Anonim. 2009. Laporan Praktek Umum gelombang XIX. Makassar: Pengelola
Praktek Umum Fakultas Kehutanan, UNHAS.
Chapman, S.B. and P.D. Moore. 1986. Methods in Plant Ecology. London: Blackwell Scientific Publication, Oxford University.
Indriyanto. 2005. Ekologi Hutan. Jakarta: PT. Bumi Aksara Group.
Ludwig, J.A. and J.F. Reynolds. 1988. Statistical Ecology. United States of America.
McNaughton, S.J. and W.L. Wolf. 1992. Ekologi Umum. Edisi Kedua. Penerjemah: Sunaryono P. dan Srigandono. Penyunting: Soedarsono. Yogyakarta: Gadjah Mada Univ. Press.

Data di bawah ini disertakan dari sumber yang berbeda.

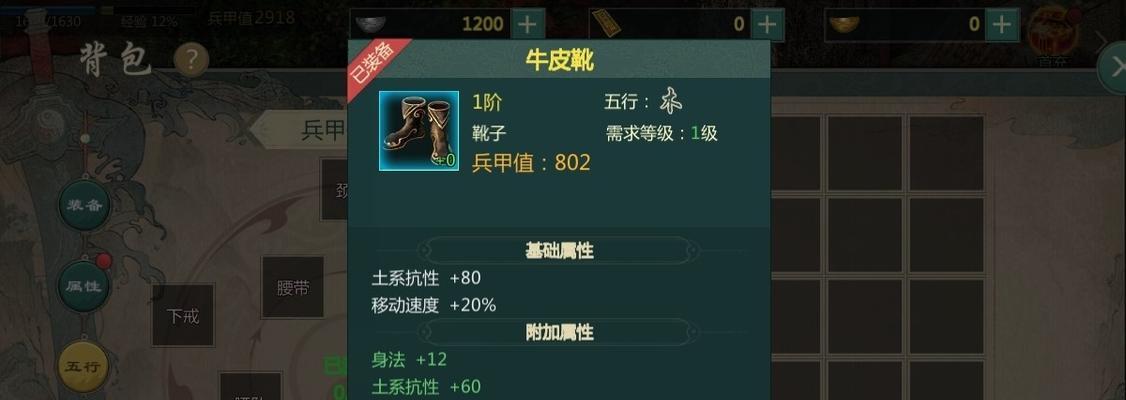Viewport: 1126px width, 400px height.
Task: Add gold tickets with the middle plus button
Action: point(767,24)
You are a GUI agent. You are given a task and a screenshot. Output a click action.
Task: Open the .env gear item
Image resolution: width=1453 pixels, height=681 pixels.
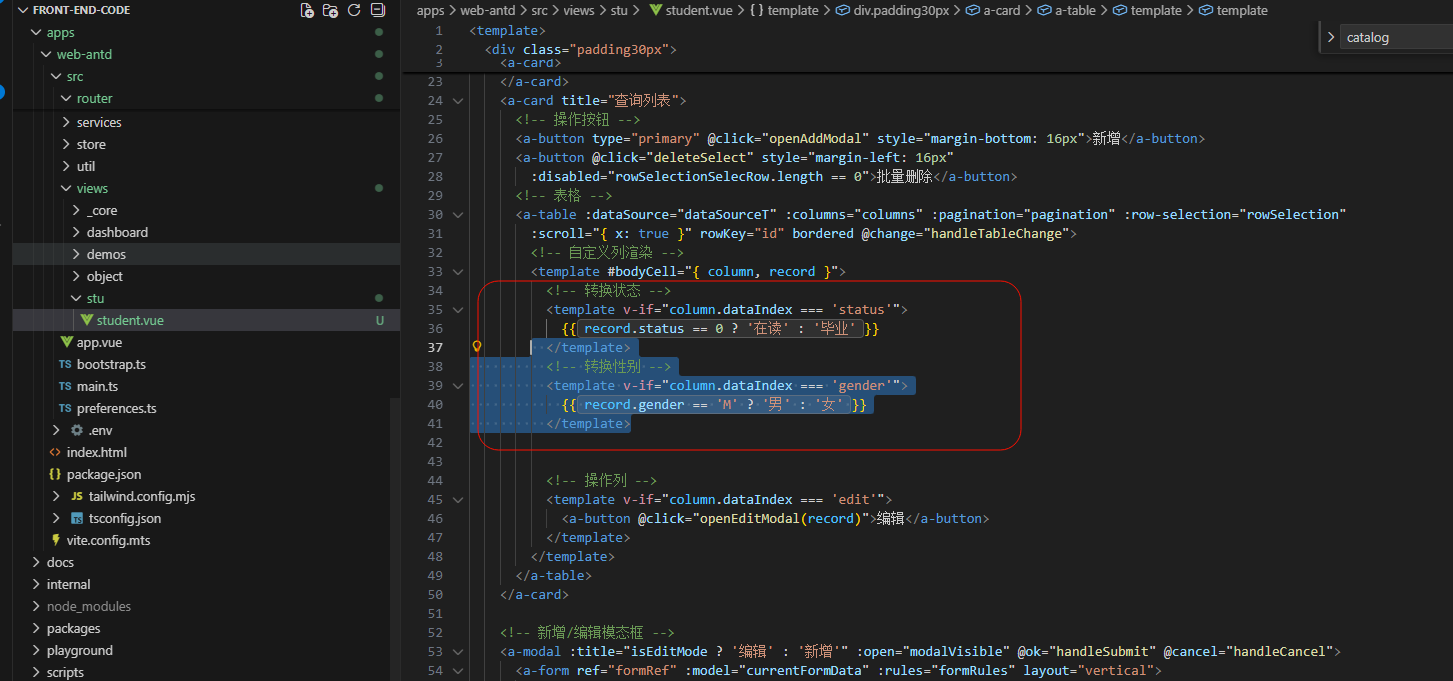pyautogui.click(x=77, y=430)
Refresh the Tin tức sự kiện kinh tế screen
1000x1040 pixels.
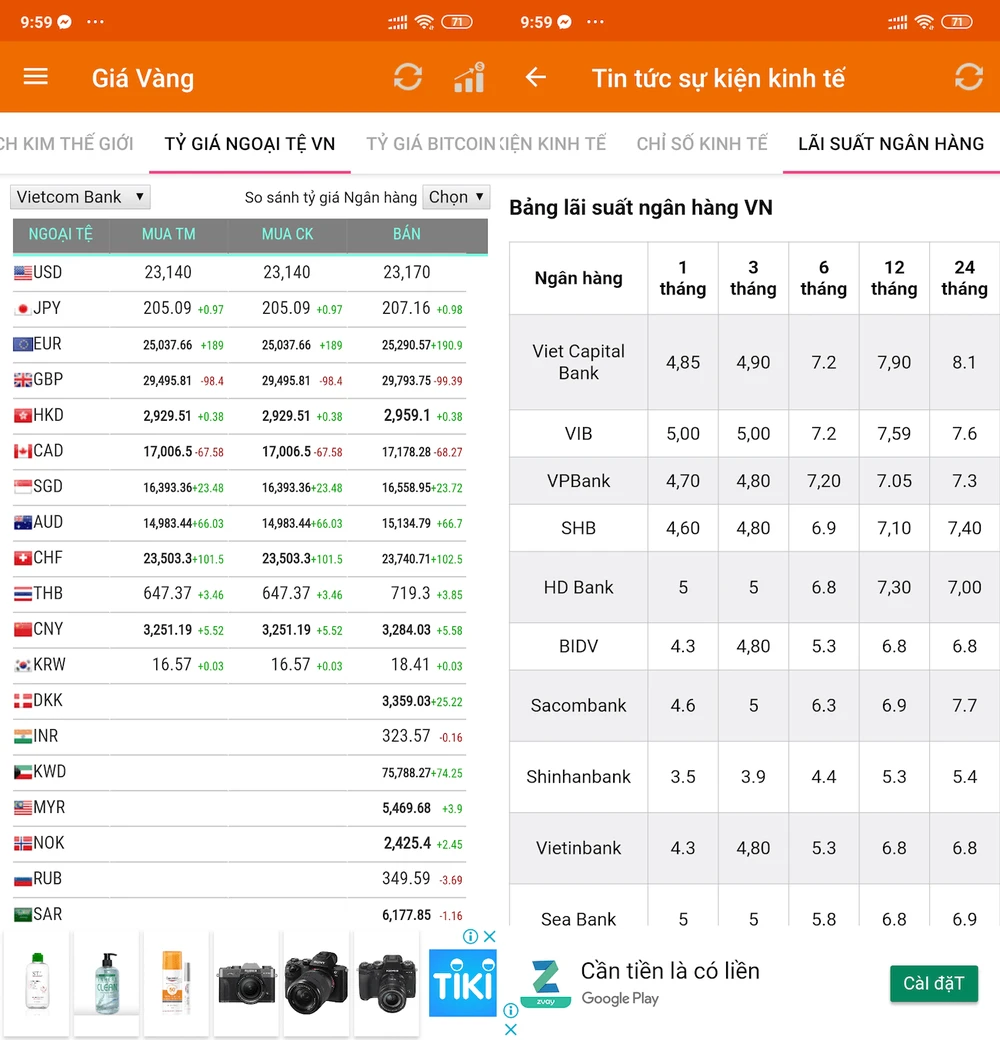click(968, 78)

Mueller-Dombois, D. and H. Ellenberg. 1974. Aims and Methods of Vegetation Ecology. New York: John Wiley and Sons.
Paembonan, S.A. dan Baharuddin, N. 2002. Kajian Biologi Ekologi Dan Kajian Budidaya Eboni. Bogor: Pusat Penelitian Biologi, LIPI.
Riswan, S. 2002. Kajian Biologi Eboni (Dyospyros celebica Bakh). Bogor: Pusat Penelitian Biologi, LIPI.